BONNEAU François (extraits)

DISSONANCES #37 | IMPUR
Deux nuits de plus à jouir dans la bouche de Dieu
“Mon cœur claudiquant,
J’ai bien trouvé ta lettre, l’écrin, le petit nœud, en rentrant ce soir. J’ai lu, j’ai vu. Et, non, je ne peux pas être d’accord avec toi. Alors, comme tu le lis actuellement, je te réponds. Tu n’as pas tout compris, j’en ai bien peur.
Si seulement j’avais trouvé, dans son panier, un chiot lévrier croisé basset qui fait le beau, là, d’accord, je t’aurais fait la fête. Ou alors, si tu m’avais emmené une semaine au Chili, avec des nems à chaque repas. Là, j’aurais compris que tu avais compris.
Je ne demande rien d’impossible, pourtant. Peut-être une simple promenade galante, mais dans un bourbier sans fond ; là, d’accord. Là, tu aurais vu des étincelles dans mes yeux.
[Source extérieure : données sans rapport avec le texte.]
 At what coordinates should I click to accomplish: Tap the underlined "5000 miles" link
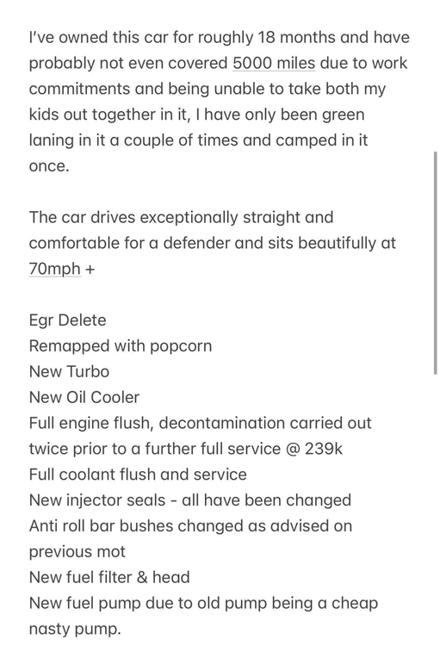(274, 63)
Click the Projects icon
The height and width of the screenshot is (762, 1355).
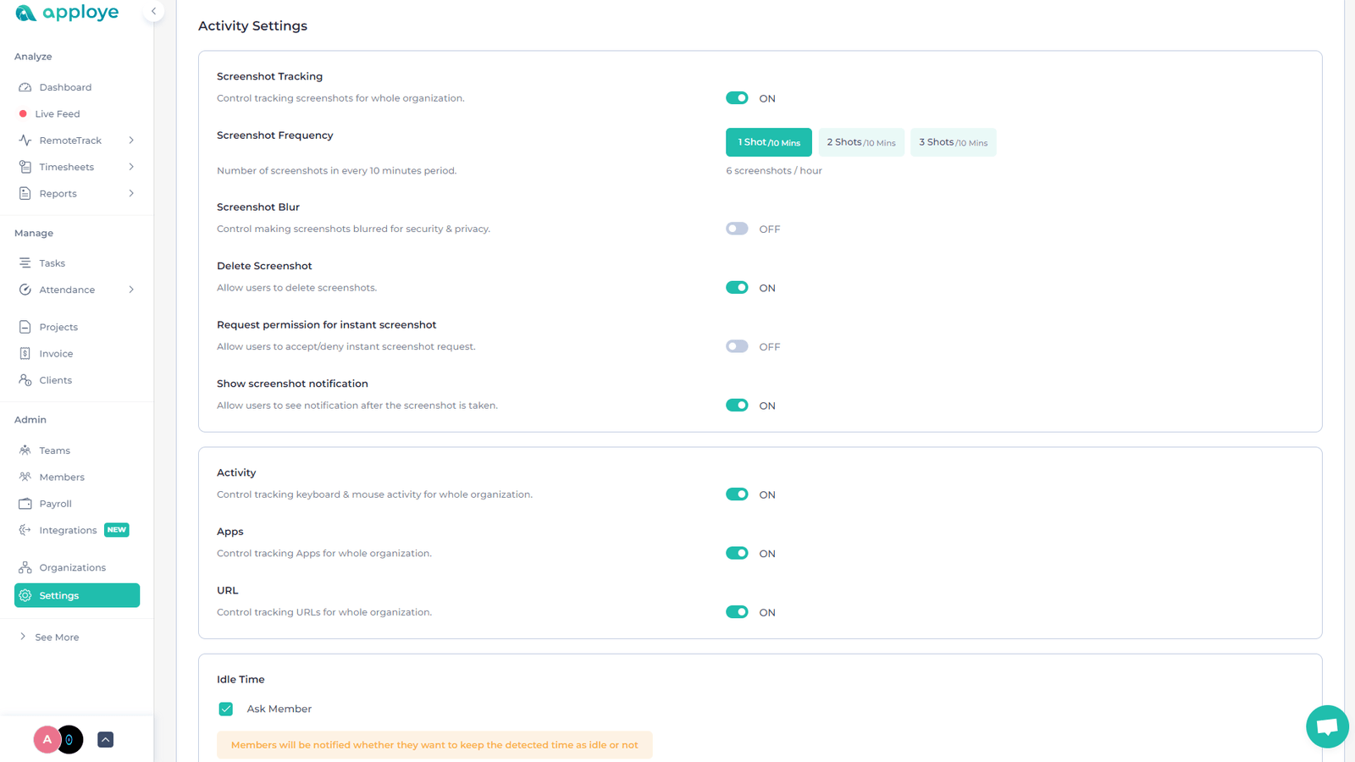[26, 326]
Des étincelles de disqueuse dans un fin-fond d’atelier, qui donnent des teintes étranges au cambouis répandu, et tu aurais su que tu avais vu juste.
Non mais, t’es-tu bien relu ? Je t’offre ce que nous sommes, nous deux ? Vraiment ?
J’avais le palpitant en déchirant l’emballage d’un geste maladroit, je ne…”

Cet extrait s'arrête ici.